Search the entries below for the word "Save", then copy each line in which it is found.
---
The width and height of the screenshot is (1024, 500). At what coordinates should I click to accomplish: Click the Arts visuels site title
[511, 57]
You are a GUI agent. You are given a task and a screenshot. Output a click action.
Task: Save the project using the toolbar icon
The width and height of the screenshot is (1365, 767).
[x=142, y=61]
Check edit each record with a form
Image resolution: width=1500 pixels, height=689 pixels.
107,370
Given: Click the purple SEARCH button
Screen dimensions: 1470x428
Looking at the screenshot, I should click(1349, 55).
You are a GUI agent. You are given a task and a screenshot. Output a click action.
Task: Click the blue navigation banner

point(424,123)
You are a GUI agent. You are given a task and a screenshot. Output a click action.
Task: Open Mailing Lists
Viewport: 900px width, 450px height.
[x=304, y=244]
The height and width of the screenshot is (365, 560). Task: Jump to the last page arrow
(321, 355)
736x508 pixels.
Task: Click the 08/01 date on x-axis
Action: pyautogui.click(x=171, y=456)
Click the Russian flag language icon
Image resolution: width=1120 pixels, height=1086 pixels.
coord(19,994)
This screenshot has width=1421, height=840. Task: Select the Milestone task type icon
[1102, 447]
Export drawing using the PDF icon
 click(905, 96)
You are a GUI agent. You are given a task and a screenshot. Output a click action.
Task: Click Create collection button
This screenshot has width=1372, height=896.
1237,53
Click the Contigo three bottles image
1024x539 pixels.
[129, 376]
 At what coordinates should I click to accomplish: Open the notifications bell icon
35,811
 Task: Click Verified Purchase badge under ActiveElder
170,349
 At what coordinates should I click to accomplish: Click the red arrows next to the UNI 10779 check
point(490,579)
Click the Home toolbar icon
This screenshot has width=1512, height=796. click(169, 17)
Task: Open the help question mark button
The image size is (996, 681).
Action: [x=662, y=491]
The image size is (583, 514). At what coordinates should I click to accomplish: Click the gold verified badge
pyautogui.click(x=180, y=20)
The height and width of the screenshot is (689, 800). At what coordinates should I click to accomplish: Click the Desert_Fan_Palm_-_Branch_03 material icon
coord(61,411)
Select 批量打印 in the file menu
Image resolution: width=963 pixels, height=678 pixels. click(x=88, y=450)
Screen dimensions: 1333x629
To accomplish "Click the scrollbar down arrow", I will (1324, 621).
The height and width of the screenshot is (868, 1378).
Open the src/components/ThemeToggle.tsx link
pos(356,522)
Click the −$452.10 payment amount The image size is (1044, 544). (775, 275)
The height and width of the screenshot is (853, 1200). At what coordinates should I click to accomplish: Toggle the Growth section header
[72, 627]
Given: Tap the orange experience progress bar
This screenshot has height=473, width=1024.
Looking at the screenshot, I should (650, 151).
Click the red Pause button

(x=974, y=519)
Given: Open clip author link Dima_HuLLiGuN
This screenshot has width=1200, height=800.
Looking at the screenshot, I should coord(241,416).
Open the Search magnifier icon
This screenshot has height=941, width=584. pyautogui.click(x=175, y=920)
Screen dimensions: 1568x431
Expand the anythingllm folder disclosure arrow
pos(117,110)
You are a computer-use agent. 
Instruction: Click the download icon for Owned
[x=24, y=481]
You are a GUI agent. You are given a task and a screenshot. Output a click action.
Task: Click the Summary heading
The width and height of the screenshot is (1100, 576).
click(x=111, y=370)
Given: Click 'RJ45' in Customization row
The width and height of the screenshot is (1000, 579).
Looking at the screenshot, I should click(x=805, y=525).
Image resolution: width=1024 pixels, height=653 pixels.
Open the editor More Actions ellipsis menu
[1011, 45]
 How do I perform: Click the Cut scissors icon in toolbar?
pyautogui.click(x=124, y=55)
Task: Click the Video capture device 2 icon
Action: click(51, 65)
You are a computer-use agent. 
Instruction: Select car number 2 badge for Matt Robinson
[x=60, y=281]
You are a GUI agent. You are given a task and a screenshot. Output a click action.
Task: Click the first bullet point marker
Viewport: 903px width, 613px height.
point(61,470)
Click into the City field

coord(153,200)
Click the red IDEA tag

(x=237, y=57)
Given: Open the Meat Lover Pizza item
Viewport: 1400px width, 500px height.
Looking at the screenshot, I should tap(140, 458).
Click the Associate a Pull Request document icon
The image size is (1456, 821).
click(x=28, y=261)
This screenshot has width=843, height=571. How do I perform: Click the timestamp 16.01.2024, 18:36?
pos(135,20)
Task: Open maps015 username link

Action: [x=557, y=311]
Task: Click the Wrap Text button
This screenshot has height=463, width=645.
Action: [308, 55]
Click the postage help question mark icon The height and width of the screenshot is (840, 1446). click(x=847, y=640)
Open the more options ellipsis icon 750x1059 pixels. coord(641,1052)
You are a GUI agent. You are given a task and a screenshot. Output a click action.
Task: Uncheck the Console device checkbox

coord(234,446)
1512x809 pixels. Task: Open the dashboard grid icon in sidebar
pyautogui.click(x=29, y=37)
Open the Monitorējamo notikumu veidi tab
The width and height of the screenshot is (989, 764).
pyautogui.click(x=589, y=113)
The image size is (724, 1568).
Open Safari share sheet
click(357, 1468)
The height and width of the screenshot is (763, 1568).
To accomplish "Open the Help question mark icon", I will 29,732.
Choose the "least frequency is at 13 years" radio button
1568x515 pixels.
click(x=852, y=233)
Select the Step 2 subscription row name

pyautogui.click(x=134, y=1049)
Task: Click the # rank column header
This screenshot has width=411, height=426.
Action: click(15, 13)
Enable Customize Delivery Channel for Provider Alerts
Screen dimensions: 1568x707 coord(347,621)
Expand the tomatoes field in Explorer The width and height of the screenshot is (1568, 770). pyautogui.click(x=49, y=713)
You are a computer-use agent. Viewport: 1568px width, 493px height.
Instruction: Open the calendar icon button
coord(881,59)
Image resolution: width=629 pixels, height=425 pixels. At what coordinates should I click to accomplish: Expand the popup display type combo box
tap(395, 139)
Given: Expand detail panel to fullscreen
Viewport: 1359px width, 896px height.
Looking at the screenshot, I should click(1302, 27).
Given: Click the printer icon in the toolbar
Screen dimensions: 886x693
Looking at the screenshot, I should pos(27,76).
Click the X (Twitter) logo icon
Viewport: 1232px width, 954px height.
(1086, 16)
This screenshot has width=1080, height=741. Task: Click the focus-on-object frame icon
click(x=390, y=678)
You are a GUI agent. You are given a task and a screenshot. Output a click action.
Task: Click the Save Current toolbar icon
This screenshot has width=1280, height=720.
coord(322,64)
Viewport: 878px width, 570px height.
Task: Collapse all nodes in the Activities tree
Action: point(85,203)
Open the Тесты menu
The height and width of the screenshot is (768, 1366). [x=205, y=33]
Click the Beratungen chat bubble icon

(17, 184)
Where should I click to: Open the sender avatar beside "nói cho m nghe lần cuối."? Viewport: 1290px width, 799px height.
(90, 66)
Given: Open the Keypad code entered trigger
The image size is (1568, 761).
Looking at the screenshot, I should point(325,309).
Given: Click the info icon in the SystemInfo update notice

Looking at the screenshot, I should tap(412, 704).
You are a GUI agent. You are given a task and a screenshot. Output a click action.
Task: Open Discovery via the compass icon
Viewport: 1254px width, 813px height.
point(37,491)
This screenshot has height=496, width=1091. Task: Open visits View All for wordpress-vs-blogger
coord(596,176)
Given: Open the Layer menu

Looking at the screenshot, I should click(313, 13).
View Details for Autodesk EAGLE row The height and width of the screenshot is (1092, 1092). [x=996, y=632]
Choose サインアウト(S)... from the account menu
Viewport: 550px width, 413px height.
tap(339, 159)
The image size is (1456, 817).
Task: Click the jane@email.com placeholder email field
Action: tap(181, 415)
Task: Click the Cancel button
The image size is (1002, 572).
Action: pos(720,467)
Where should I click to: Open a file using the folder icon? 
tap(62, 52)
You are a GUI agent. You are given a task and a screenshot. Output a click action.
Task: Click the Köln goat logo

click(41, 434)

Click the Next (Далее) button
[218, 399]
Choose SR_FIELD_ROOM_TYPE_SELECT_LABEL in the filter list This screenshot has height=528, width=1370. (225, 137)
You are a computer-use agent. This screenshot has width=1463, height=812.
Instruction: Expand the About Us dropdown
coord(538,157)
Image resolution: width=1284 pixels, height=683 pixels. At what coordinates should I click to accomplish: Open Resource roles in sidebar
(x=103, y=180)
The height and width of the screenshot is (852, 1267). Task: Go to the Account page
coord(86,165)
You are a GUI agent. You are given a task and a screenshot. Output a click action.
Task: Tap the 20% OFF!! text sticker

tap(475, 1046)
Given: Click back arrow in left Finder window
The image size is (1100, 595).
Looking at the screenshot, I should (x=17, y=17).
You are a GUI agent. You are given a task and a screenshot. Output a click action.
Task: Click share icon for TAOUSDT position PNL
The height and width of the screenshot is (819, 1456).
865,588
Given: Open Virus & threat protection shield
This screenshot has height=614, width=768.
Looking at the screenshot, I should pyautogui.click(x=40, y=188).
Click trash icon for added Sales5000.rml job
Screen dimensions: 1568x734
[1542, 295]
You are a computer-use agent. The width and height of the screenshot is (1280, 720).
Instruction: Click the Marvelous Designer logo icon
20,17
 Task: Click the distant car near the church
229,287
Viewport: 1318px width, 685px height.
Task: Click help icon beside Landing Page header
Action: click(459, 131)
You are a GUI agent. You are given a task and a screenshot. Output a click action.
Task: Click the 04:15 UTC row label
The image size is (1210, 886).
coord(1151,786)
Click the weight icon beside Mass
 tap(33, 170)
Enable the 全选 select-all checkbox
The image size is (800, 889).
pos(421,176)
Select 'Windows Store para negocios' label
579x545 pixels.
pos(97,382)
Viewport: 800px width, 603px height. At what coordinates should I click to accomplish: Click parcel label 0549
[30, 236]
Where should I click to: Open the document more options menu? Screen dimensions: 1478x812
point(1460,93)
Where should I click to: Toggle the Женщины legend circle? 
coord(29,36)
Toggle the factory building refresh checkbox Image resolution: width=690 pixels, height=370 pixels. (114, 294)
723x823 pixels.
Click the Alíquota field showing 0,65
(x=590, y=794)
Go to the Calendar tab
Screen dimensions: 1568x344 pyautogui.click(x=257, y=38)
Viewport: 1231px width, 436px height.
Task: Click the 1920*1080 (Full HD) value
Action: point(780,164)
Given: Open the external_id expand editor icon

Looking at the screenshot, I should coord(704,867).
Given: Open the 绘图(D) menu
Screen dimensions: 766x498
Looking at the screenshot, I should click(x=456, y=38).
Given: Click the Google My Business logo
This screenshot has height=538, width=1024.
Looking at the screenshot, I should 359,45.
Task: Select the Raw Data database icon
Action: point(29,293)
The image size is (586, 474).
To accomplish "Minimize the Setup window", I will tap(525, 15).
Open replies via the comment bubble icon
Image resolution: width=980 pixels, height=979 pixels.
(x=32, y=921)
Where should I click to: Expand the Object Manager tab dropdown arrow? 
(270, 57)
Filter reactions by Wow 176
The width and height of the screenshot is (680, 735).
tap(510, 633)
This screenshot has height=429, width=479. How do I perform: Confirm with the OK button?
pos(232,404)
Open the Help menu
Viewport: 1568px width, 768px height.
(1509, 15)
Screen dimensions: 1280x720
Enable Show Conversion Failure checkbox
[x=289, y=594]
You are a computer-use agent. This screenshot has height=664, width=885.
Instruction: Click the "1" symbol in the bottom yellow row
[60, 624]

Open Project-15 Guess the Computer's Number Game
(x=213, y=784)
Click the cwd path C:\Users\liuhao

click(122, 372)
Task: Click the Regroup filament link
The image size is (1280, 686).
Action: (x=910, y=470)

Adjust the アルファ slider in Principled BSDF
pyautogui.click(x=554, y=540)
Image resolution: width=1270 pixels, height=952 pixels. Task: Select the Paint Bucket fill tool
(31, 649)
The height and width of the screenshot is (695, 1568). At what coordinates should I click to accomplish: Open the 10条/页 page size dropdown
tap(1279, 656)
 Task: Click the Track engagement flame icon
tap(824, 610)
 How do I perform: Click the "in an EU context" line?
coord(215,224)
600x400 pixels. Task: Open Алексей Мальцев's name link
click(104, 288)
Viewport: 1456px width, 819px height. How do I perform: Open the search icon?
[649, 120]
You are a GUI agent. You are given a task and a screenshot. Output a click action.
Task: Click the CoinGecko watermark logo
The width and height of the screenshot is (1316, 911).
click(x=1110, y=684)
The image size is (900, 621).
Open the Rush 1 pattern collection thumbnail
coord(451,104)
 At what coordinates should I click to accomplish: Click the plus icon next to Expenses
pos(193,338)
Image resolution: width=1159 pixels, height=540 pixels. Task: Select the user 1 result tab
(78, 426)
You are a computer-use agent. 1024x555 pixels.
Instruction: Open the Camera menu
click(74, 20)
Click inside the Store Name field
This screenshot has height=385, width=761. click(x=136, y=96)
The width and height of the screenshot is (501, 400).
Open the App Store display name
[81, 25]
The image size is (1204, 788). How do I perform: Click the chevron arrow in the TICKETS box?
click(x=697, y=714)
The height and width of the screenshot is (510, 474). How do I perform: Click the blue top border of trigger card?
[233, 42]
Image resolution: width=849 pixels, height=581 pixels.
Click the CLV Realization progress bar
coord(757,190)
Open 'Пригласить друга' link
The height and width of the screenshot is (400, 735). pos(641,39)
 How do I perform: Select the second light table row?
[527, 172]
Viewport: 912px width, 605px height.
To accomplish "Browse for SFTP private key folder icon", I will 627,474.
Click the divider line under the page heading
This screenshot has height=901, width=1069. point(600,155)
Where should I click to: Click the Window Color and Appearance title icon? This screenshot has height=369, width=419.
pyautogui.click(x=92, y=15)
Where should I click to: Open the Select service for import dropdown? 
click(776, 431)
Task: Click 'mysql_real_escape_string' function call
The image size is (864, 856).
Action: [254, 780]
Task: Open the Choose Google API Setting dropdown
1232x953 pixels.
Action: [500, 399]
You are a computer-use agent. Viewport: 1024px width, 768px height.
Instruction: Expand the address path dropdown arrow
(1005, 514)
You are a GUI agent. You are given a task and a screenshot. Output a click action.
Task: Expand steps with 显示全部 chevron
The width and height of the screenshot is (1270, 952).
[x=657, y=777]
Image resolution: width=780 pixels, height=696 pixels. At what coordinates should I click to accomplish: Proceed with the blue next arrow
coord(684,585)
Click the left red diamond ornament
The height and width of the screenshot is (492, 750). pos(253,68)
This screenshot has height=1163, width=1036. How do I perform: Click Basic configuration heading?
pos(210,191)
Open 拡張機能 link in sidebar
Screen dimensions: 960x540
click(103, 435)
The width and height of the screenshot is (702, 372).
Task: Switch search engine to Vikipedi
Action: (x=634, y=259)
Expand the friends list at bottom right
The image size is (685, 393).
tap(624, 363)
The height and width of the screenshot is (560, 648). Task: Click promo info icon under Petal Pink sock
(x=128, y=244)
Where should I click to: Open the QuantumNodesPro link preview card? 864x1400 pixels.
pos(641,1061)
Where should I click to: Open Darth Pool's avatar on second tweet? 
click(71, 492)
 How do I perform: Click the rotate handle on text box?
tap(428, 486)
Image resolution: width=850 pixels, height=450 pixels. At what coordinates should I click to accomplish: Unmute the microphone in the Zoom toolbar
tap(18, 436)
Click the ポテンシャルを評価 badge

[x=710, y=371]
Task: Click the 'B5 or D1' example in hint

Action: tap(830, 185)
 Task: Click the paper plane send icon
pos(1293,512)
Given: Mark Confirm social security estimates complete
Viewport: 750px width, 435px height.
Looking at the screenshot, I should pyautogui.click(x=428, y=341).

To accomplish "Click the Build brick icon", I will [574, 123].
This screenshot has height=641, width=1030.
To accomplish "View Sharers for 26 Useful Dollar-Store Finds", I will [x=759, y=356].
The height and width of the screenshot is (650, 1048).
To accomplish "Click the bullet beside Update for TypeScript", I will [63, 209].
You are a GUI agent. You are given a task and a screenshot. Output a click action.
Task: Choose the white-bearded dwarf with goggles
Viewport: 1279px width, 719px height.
---
» **ANSWER TO THIS TASK**:
Task: Save the project using the toolbar icon
Task: Click the Save Current toolbar icon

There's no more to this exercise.